Even without a finding of contempt, however, the court has the authority to enforce its prior order. Whether Bill 39-02 violates the terms of the injunctive relief entered by the court can be determined from a review of the Bill's provisions cited above. Clearly, the Bill subjects methadone treatment centers to several onerous requirements, including the hearing and special exception, the set-back, and the parking conditions, that are not applied to other medical offices (except other alcohol and drug treatment programs). The County cannot comply with the Order simply by adding alcohol and drug treatment centers, and a few other facilities which were not in any event within the definition of medical office, to the category of entities that will be subjected to the hearing, special exception, and other requirements. Accordingly, I find that Bill 39-02 violates the Order of July 26, 2000.

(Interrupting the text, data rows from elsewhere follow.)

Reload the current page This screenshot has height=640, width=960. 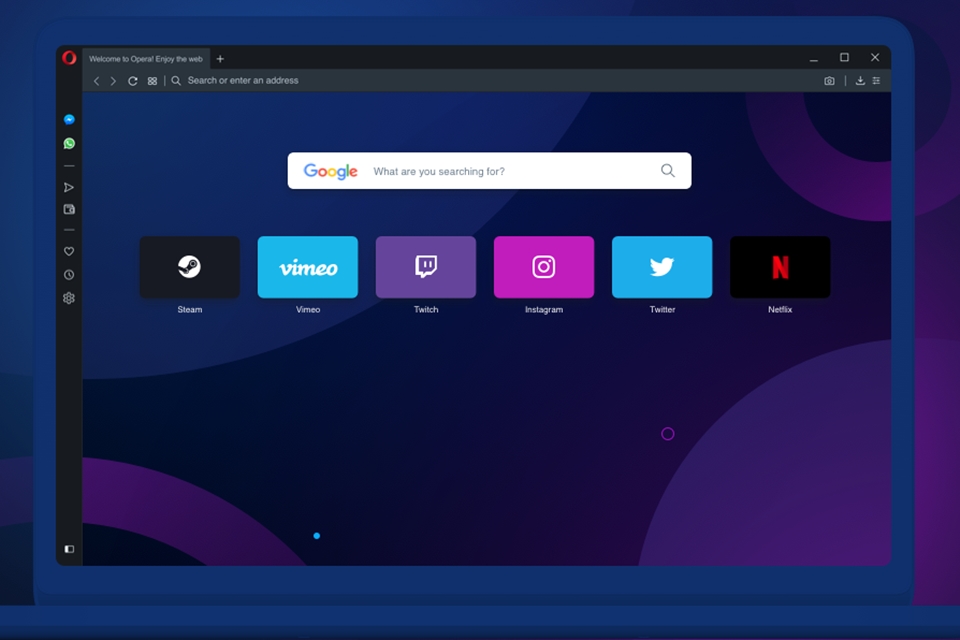coord(133,80)
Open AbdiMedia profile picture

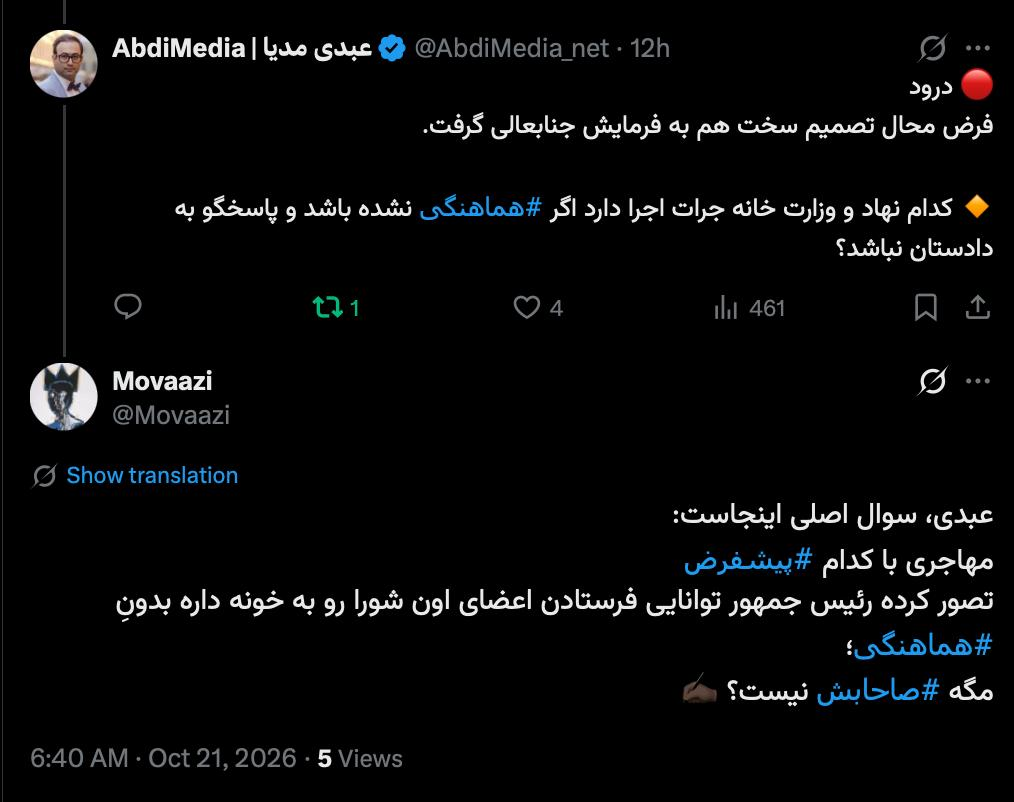[x=63, y=63]
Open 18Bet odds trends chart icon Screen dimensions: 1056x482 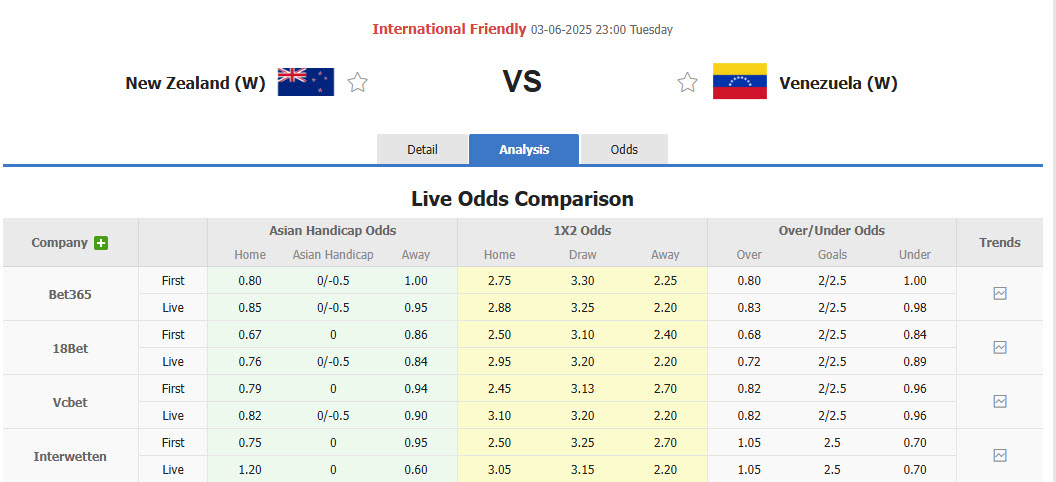(x=999, y=348)
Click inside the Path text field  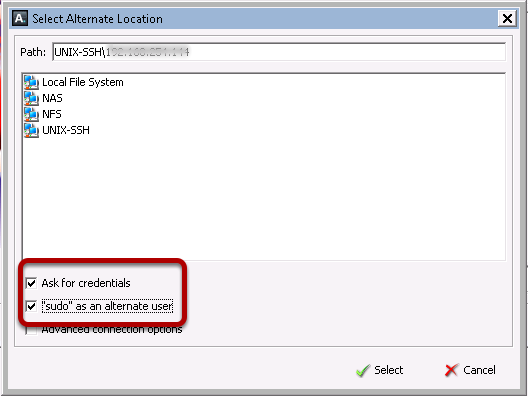pyautogui.click(x=279, y=52)
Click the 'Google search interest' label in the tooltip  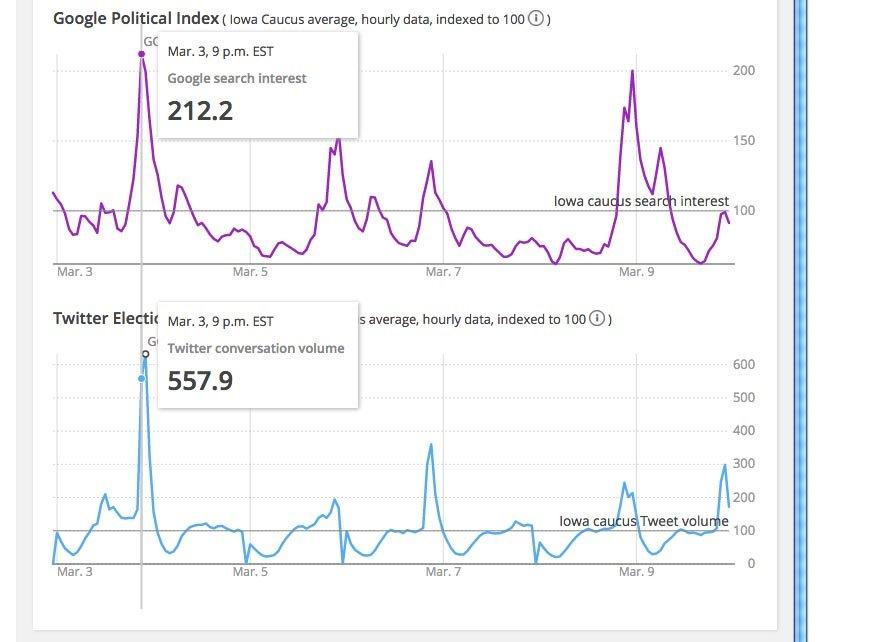(x=237, y=78)
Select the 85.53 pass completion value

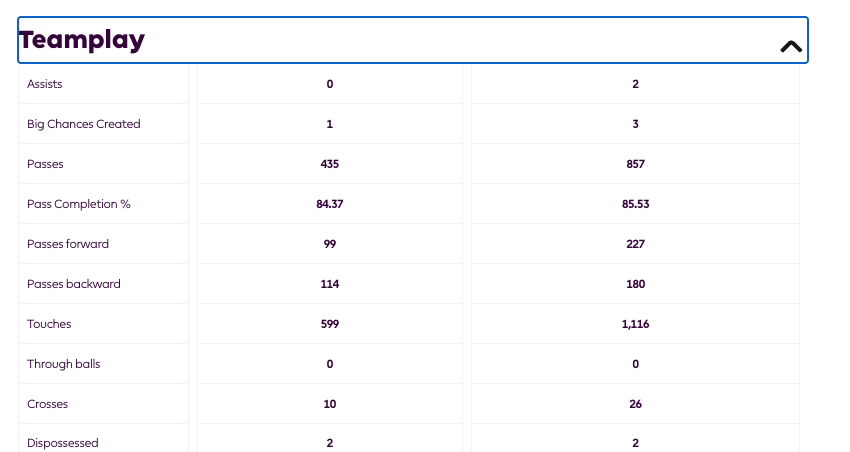point(635,204)
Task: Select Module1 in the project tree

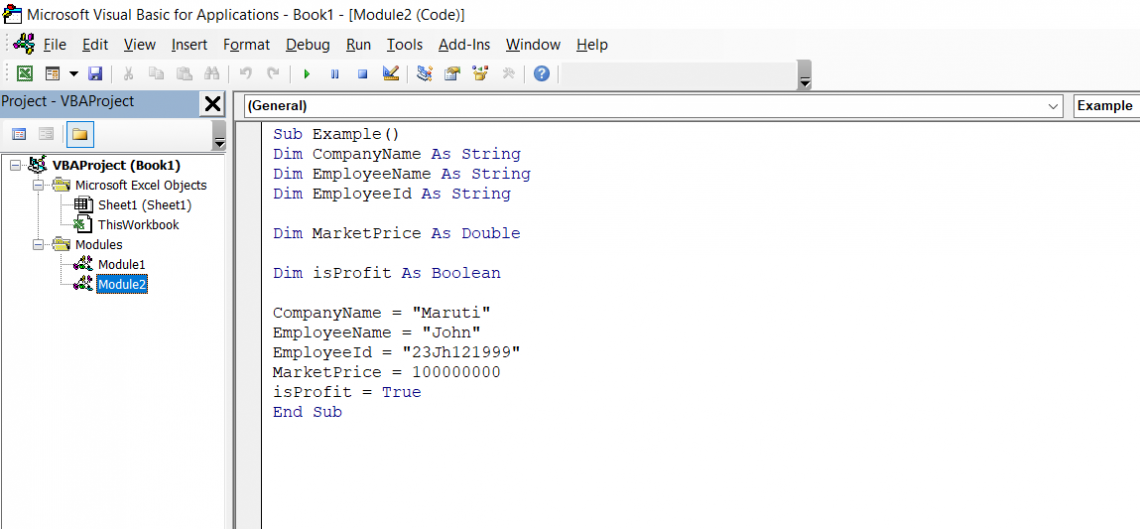Action: click(x=121, y=265)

The County also questions whether Smith-Berch has suffered any harm, since it has not reached the "permit" stage. Smith-Berch, however, is a party which had already established standing, obtained a valid Order, and now seeks to enforce it. It is actively involved in a renewed attempt to establish a methadone treatment program, and faces a substantive barrier in the form of a new bill that violates the terms of the injunctive relief it already obtained. This is sufficient to entitle Smith-Berch to seek a remedy. The appropriate remedy is an injunction precluding the County from enforcing the provisions of Bill 39-02 that apply to methadone drug treatment programs.

A separate Order follows.

ORDER

For the reasons stated in the accompanying Memorandum, it is hereby ORDERED that:

1. the Order of July 26, 2000 is clarified by incorporating the relief requested by the plaintiff: (a) it is declared that the defendants' practice as described in the Memorandum of July 26, 2000 requiring methadone treatment programs, but not other medical offices, to participate in a hearing in order to locate in Baltimore County violates Title II of the ADA; and (b) the defendants are enjoined from treating methadone treatment programs differently from other medical offices for purposes of zoning and thereby preventing Smith-Berch from establishing a methadone treatment program in the County;

2. because Bill No. 39-02 violates the Order of July 26, 2000, the County is hereby enjoined from enforcing the provisions that apply to methadone treatment centers; and

3. the Clerk shall send copies of this Order and the accompanying Memorandum to counsel of record.

NOTES

[1] This agreement has not been filed with the court, but the County's attorney acknowledged the existence of this provision at oral argument.

[2] The court's prior opinions establish that a methadone treatment center such as that proposed by Smith-Berch falls within the definition of a medical office. See 115 F.Supp.2d at 523-24, 68 F. Supp. 2d at 624-25.

[3] Nor is the County's reliance in its Opposition on Tri-County Paving, Inc. v. Ashe County, 281 F.3d 430 (4th Cir.2002) helpful, because the issue here does not implicate the Equal Protection Clause.

[4] Its request to "reopen" the case does not appear necessary, in light of the court's continuing jurisdiction to enforce its order.